Reading passage:
═══

Not agreed in this case. The documentation does not tell me to initialise the argument of Setlength before using it. SetLength itself does the initialisation.
Well the issue, as far as I understand it, is:
Dynamic arrays and strings are so called managed types. They are always in some kind of initialized state (i.e. either nil, or valid data (old data can be valid)).
Those types are refcounted (they are pointers to data that includes a refcount). If a dynamic array goes out of scope, its refcount is reduced, and it is freed.
so in case of "var a: array of ...", a will be "nil" to start with (in practice, not necessarily documented) . Because there is no old data available, so there is only nil. Then SetLength will initialize the entries, because all entries are new.
Doing
SetLength(a,2);
a[1]:=99;
SetLength(a,20);
will keep the value of a[1].
In other words:
- SetLenght initializes new entries in the array
- SetLenght does NOT initialize the array itself
TIntegerArray = array of integer;
Procedure Foo(var a: TIntegerArray)

═══

Data under study:

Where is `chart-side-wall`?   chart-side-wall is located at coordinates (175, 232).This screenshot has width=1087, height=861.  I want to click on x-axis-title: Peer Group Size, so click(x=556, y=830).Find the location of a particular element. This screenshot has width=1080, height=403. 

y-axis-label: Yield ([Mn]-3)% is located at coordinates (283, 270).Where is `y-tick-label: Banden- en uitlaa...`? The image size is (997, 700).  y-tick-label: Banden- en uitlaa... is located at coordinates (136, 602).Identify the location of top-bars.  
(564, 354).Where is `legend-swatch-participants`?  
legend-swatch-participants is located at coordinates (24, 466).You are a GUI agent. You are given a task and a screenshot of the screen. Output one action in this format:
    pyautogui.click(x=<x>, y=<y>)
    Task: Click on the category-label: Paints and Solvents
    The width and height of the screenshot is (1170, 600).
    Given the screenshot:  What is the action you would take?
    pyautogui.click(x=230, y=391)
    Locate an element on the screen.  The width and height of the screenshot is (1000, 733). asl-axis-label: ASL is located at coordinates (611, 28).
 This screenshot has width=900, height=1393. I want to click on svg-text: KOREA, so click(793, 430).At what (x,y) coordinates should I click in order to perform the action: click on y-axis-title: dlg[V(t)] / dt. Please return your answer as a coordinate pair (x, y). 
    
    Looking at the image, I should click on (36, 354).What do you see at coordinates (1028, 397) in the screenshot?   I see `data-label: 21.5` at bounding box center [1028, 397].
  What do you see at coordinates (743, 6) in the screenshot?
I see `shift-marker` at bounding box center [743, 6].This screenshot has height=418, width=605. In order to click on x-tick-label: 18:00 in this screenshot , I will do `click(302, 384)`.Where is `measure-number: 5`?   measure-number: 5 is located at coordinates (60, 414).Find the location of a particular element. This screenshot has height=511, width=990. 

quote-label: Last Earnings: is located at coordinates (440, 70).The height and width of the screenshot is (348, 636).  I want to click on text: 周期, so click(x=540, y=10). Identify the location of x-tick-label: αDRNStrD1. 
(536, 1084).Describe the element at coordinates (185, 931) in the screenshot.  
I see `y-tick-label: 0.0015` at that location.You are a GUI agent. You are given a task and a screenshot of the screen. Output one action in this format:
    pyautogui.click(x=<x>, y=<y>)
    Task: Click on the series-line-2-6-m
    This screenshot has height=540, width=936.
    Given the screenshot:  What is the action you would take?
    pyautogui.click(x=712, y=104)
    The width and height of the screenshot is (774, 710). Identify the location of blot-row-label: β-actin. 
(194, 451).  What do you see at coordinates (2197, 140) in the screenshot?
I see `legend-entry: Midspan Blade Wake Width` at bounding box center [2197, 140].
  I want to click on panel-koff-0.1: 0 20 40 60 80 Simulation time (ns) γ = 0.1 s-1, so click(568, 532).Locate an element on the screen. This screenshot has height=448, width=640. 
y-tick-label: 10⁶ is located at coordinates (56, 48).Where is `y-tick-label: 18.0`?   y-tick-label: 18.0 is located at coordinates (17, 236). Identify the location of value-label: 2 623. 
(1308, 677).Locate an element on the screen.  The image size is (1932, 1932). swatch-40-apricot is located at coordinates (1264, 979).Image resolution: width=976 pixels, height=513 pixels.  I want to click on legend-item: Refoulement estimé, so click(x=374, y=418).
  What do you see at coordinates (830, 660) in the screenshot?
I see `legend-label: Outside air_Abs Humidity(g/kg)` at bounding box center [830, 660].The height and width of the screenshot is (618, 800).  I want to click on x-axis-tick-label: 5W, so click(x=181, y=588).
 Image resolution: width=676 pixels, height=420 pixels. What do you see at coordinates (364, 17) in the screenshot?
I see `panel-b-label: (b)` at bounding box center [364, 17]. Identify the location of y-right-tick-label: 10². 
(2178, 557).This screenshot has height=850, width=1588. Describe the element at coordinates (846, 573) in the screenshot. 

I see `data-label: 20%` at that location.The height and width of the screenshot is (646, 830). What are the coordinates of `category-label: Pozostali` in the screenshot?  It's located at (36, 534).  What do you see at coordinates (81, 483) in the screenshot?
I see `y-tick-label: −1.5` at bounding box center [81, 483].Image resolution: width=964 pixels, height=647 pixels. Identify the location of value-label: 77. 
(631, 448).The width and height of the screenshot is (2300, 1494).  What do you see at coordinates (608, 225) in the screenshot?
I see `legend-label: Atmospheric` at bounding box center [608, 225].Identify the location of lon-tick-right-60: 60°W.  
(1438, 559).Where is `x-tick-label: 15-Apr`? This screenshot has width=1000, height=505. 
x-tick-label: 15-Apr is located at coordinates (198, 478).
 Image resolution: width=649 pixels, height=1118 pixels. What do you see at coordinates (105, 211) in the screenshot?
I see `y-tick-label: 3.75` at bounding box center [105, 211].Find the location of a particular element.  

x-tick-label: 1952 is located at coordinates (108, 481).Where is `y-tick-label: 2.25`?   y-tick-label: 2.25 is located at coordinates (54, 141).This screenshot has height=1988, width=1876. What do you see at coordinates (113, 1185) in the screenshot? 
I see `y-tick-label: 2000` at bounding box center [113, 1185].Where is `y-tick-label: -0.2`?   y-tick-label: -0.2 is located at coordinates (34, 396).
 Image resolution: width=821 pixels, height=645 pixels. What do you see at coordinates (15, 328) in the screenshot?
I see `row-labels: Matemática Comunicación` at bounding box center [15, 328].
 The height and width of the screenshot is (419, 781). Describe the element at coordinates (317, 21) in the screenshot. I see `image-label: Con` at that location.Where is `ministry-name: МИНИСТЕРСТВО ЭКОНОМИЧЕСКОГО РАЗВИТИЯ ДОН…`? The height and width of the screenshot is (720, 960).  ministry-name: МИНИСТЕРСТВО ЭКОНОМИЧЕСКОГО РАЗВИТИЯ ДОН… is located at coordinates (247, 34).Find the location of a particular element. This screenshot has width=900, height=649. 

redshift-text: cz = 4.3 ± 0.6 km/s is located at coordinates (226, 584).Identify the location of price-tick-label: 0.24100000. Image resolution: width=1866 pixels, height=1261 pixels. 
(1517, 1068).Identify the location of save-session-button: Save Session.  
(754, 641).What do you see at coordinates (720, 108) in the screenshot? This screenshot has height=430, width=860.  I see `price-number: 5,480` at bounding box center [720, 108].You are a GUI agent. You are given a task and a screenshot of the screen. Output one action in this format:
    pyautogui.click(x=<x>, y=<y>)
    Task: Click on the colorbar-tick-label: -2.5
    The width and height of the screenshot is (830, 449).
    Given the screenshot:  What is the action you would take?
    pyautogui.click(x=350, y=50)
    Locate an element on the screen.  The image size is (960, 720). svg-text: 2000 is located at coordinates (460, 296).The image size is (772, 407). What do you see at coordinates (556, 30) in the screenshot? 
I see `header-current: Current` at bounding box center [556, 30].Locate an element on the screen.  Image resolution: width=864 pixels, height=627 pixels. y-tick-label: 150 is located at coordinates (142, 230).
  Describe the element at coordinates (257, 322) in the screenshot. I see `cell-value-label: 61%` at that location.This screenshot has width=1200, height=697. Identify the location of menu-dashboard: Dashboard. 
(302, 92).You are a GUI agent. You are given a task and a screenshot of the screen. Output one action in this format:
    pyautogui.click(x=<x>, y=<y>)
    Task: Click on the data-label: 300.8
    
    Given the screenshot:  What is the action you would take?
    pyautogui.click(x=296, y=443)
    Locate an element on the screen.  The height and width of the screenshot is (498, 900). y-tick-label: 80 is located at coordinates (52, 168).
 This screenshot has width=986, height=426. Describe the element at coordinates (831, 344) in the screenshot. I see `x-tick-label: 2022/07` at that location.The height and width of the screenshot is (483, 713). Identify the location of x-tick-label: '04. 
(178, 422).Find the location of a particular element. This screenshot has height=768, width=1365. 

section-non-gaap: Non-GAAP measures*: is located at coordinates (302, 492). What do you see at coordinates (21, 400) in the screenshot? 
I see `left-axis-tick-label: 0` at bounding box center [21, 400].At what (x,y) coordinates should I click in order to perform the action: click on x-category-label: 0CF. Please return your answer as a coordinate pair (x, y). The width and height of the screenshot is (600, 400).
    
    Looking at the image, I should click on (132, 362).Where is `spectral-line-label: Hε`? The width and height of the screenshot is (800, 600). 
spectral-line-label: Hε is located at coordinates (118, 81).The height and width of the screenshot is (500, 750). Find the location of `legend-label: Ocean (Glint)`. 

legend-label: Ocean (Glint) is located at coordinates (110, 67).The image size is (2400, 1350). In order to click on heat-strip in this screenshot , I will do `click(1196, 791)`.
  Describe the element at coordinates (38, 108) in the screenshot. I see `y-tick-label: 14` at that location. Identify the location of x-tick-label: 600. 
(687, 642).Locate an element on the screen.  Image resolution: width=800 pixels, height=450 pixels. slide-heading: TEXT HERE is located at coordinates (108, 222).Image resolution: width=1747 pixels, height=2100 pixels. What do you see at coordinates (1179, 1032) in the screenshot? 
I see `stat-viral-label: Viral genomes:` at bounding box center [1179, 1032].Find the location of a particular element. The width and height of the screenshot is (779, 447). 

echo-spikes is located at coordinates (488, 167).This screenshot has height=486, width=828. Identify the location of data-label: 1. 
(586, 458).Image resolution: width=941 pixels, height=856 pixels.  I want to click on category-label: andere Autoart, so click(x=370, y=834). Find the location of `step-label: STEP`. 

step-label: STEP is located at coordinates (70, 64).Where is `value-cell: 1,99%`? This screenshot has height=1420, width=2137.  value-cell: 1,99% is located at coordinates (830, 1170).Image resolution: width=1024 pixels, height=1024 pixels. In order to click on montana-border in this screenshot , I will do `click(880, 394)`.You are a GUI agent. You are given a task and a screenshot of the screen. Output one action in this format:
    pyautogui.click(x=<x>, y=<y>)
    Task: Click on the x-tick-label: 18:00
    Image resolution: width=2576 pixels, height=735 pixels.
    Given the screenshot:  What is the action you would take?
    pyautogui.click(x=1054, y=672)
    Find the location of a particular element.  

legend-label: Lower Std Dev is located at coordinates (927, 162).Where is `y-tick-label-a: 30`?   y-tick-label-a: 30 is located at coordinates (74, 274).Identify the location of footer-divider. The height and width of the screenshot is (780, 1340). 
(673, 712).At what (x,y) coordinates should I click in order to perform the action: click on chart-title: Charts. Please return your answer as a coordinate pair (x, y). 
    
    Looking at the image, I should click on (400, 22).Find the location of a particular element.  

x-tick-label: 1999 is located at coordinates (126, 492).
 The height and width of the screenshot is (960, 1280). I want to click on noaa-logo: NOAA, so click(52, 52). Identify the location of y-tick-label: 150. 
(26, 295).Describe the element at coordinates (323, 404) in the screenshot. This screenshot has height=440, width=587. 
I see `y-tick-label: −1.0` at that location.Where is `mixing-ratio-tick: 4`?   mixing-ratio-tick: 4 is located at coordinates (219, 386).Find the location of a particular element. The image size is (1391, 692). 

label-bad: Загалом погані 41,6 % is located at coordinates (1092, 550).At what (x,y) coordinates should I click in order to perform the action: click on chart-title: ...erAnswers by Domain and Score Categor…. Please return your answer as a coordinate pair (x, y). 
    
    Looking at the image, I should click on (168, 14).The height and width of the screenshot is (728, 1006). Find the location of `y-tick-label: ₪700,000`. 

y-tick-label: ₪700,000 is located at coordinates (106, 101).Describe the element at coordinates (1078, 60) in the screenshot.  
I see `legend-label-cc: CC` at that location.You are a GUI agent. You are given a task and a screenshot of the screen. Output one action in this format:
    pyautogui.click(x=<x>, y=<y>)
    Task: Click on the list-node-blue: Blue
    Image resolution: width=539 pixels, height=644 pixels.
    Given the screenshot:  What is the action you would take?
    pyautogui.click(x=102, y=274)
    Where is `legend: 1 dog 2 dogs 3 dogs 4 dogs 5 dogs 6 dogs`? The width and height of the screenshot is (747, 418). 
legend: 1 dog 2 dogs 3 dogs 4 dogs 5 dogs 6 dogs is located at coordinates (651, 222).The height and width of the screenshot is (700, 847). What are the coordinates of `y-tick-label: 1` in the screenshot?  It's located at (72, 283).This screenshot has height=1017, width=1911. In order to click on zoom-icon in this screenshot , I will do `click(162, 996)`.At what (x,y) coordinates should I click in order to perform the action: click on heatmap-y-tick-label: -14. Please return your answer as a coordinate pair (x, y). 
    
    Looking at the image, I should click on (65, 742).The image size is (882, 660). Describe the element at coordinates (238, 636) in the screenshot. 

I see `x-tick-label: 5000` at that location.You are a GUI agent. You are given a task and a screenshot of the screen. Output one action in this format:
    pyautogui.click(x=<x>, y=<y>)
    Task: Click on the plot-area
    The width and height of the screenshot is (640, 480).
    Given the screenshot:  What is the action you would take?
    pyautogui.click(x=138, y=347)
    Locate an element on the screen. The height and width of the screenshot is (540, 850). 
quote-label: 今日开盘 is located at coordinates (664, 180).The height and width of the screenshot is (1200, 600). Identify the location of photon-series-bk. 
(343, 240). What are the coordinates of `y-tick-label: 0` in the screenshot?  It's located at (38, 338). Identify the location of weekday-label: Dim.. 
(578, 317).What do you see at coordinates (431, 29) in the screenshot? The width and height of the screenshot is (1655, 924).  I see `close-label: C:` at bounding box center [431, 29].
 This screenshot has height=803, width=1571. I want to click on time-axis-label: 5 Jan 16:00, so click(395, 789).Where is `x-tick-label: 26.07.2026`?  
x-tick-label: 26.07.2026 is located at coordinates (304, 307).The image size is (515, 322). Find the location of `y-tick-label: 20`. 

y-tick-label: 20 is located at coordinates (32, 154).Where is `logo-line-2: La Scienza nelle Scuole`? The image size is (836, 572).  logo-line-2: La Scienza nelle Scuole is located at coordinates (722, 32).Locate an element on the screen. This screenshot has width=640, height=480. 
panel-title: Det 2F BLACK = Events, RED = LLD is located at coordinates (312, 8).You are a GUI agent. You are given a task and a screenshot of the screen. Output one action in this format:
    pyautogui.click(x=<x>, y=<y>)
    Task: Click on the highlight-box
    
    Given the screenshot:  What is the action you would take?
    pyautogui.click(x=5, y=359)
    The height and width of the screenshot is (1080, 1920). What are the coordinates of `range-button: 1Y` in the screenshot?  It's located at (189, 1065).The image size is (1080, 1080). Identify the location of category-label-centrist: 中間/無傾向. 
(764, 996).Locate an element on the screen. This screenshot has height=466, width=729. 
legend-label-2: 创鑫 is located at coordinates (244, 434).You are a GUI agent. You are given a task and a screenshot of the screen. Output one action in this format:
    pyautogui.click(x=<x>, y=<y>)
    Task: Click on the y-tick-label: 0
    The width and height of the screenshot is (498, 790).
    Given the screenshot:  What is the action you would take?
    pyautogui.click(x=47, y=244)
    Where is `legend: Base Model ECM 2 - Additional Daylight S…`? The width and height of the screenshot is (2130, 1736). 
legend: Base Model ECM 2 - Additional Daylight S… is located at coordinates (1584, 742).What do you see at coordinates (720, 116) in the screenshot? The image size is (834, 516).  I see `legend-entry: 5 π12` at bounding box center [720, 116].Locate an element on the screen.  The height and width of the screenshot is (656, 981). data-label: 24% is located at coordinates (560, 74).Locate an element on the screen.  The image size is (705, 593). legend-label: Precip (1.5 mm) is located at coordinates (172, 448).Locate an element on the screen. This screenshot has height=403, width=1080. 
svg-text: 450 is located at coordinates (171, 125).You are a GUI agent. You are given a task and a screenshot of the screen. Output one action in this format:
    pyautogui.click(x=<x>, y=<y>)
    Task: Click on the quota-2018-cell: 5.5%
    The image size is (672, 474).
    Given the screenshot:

═══

In the post about SetLength, copy the part that opens with the words containing "so in case of" and closes with "entries are new.", swapping "old data" for "previous data". The data is not needed and can be ignored.

Expected answer:
so in case of "var a: array of ...", a will be "nil" to start with (in practice, not necessarily documented) . Because there is no previous data available, so there is only nil. Then SetLength will initialize the entries, because all entries are new.